Introduction of new environment levies will incentivise recycling and help Ireland meet our EU waste targets

The Minister of State with special responsibility for Communications and Circular Economy, Ossian Smyth TD, has signed new regulations to encourage recycling and reduce the amount of waste that goes to landfill and incineration.


The Waste Management (Landfill Levy)(Amendment) Regulations 2023 and the Circular Economy (Waste Recovery Levy) Regulations 2023 will both come into effect on 1 September 2023.


The legislation introduces a waste recovery levy of €10 per tonne (or 1,000kg), and a €10 increase to the existing “landfill levy” to €85 per tonne. As the levies apply only to ‘black’ bin waste, householders can manage the impact of this charge by sorting their waste and reusing and recycling as much as possible to minimise their overall household waste charges.
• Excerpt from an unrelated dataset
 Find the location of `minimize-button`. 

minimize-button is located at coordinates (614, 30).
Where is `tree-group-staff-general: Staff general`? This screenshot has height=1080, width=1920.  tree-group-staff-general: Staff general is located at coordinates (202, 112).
The EPA has noted that the quantity of household waste managed in Ireland in 2020 equated to 372kg per person, with 39% going into the black bin.


Welcoming the regulations, Minister Smyth said:


“The key message for households and businesses is that more recycling means lower costs.


“Ireland has a proven track record of successfully introducing environmental levies, with both the landfill levy and the plastic bag levy being excellent examples of how such measures can help to change how we manage our waste.


“The success of these measures is evident from the significant reductions in recent years of waste disposed of at landfills and the reduced use of disposable plastic bags.


“Ireland has already reduced the number of landfills from 121 in 1992, to three landfills today. We want to reduce this number even further, which is why we are introducing these levies.


“In doing so, I am confident that Ireland can reach the top tier of EU performance in terms of waste and the circular economy, and meet our 2025 and 2030 EU waste targets.


The regulations deliver on the commitment in the Waste Action Plan for a Circular Economy to introduce a recovery levy to “apply to recovery operations at municipal solid waste (MSW) landfills, waste-to-energy plants and co-incineration plants and the export of MSW”. In 2020, over 1.3 million tonnes of MSW was recovered at waste-to energy plants and at co-incineration plants.


The landfill and recovery levies will be lodged to the Circular Economy Fund and directly invested to improve our environment. Any monies raised will be used to promote and support the transition to a circular economy and more sustainable waste management practices.


The Department of the Environment, Climate and Communications will continue to monitor the market to ensure that any increases in costs for consumers or businesses are reflective of the actual impact of the levies on waste treatment costs.



The level at which the recovery levy is being introduced, and the size of the increase in the landfill levy, should mean that any additional costs arising for householders will be very modest as the levies only apply to black bin waste. For example, the EPA noted that the quantity of household waste managed in Ireland in 2020 equated to 372kg per person annually, with 39% going into the black bin (see here).


Householders and businesses can manage their waste collection charges by minimising the waste they produce, and by improving their waste segregation practices to maximise the amount of material they place in the mixed dry recyclable and bio-waste (brown) bin. contains a wealth of information to help those householders and businesses seeking to minimise their waste or who are unsure how to manage their waste correctly.


The recovery levy will not apply initially to the recovery of construction and demolition (C&D) material. This is in line with the commitment given by the Government in the Housing for All Strategy, which states that “DECC [The Department of the Environment, Climate and Communications] will ensure that C&D material currently going to facilities as recovery/landfill engineering is also exempt from the recovery levy when introduced…so that there will be no cost impact on the construction sector arising from the introduction of/increase in levies”. The regulations, however, contain a commitment to review this specific exemption by 1 September 2025.